Cori Bargmann, PhD

Biography

Bargmann was born in Virginia and grew up in Athens, Georgia, one of four children, and the daughter of Rolf Bargmann, a statistician and computer scientist at theUniversity of Georgia. She completed undergraduate studies at the University of Georgia in 1981, with a degree in biochemistry. She completed graduate studies in 1987 at M.I.T. in the lab of Robert Weinberg. She examined the molecular mechanisms of oncogenesis, and helped identify the role of Ras in bladder cancer. She also did significant work onneu, an oncogene that later lead to significant treatments in breast cancer.

Bargmann then completed a postdoc with H. Robert Horvitz at MIT, working on molecular biology mechanisms of neuroscience. She began working on chemosensory behavior in C. elegans, and achieved several breakthroughs, demonstrating, among other things, that nematodes have a sense of smell.

Bargmann accepted a faculty position at UCSF, focusing on olfaction at the molecular level. This work led to discoveries of the mechanisms underlying complex behaviors, such as feeding behaviors. The work has continued to lead to a deeper understanding of the brain, sensory abilities, and neuronal development. Bargmann also identified SYG-1, a "matchmaker" molecule—a molecule that directs neurons to form connections with each other during development.
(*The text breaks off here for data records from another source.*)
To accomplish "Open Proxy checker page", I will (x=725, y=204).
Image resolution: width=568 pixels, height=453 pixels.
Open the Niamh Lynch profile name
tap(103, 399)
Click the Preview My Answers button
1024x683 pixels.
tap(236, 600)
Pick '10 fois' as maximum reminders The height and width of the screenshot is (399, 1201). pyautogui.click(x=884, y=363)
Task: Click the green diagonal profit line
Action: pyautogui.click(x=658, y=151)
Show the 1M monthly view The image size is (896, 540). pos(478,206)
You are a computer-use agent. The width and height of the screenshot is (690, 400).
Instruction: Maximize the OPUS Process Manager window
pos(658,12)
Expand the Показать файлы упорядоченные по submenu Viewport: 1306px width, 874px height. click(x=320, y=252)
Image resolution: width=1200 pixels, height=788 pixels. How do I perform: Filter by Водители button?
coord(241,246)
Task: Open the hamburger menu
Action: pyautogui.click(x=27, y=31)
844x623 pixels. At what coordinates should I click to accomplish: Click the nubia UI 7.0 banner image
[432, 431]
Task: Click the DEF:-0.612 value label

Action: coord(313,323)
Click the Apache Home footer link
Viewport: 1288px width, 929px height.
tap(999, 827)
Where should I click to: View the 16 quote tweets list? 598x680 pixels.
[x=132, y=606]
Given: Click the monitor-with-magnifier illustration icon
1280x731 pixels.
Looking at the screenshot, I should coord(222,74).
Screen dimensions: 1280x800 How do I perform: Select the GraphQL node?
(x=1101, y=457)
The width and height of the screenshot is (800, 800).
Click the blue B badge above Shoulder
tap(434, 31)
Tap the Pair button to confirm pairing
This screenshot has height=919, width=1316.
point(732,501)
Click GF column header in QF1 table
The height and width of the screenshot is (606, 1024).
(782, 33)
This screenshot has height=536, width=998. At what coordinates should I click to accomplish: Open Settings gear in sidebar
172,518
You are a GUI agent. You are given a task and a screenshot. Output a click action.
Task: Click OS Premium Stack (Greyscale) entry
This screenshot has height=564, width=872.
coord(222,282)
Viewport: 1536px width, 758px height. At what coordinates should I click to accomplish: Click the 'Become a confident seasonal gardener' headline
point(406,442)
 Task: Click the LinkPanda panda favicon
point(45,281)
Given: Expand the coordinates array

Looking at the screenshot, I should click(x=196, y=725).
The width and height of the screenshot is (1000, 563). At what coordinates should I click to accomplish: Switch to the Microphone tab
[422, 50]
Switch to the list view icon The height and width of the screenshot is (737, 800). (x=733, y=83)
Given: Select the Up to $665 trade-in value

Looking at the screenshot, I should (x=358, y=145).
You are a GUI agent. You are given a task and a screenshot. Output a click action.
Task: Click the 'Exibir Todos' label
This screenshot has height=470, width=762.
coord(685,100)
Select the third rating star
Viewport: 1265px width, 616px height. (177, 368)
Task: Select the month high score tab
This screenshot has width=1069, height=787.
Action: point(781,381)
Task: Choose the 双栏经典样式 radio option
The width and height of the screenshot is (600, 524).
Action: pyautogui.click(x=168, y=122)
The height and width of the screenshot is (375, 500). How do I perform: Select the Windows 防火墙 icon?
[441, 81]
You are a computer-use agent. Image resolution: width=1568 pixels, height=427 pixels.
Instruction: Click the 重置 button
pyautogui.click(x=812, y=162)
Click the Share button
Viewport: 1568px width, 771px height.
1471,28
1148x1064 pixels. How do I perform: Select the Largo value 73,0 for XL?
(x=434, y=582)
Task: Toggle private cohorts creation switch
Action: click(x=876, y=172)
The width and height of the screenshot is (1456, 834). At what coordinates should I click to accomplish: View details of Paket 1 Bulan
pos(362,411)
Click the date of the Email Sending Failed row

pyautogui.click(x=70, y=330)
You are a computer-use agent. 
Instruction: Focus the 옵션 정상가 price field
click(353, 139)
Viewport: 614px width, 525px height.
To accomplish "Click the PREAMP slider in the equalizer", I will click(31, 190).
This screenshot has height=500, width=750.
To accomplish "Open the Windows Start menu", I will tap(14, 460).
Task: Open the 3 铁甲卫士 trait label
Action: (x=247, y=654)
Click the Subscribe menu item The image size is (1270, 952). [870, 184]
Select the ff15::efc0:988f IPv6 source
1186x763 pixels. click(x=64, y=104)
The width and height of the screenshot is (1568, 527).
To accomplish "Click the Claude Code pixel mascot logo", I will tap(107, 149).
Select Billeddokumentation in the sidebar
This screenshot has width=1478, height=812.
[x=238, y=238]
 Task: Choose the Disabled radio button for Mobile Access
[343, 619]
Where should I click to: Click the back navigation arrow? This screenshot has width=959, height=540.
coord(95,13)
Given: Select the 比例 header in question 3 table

In 2004, Bargmann moved to Rockefeller University.

Bargmann is married to fellow olfactory scientist and Nobel laureate Richard Axel. Previously, she had been married to Michael J. Finney, who also completed graduate studies at M.I.T. and is now a Director at Sage Science, Inc.

Research Summary

Genes, the environment, and experience interact to shape an animal’s behavior. Caenorhabditis elegans, a worm with just 302 neurons, shows considerable sophistication in its behaviors, and its defined neuronal wiring and genetic accessibility make it an ideal subject in which to study these interactions. Using C. elegans as a model, Dr. Bargmann’s laboratory characterizes genes and neural pathways that allow the nervous system to generate flexible behaviors.

How do genes and the environment interact to generate a variety of behaviors? How are behavioral decisions modified by context and experience? The Bargmann lab is studying the relationships between genes, experience, the nervous system, and behavior in the nematode C. elegans. C. elegans has a nervous system that consists of just 302 neurons with reproducible functions, morphologies, and synaptic connections. Despite this simplicity, many of the genes and signaling mechanisms used in the nematode nervous system are similar to those of mammals. The ability to manipulate the activity of individual genes and neurons in C. elegans makes it possible to determine how neural circuits develop and function.

C. elegans’s most complex behaviors occur in response to smell, and these are at the heart of the lab’s research. The animal can sense hundreds of different odors, discriminate among them, and generate reactions that are appropriate to the odor cue. These behaviors can be traced from molecules, to neurons, to circuits, to behavioral decisions. In C. elegans, as in other animals, odors are detected by G protein coupled odorant receptors on specialized sensory neurons. The odors that activate one sensory neuron regulate a behavioral output such as attraction or avoidance. The lab studies the pathways from sensory input to behavioral output by quantitative analysis of behavior under well-defined conditions, genetic manipulation of animals or individual neuronal cells, and calcium imaging from neurons in living animals.

Dr. Bargmann is also investigating how much flexibility is present in a simple nervous system. For example, C. elegans is capable of learning the odors of different bacteria and avoiding those that previously made it ill. These learned olfactory behaviors are associated with neurochemical changes that lead to rapid behavioral remodeling.

Another interest of the Bargmann laboratory is how genetic variation between individuals can cause them to behave differently from one another. In C. elegans, a single gene determines whether animals prefer to eat alone or in social groups. This gene encodes a neuropeptide receptor, a modulator that integrates multiple sensory inputs to generate coordinated behaviors. A current focus of Dr. Bargmann’s research is on learning how modulatory systems, like this neuropeptide receptor, affect the flow of information between neurons.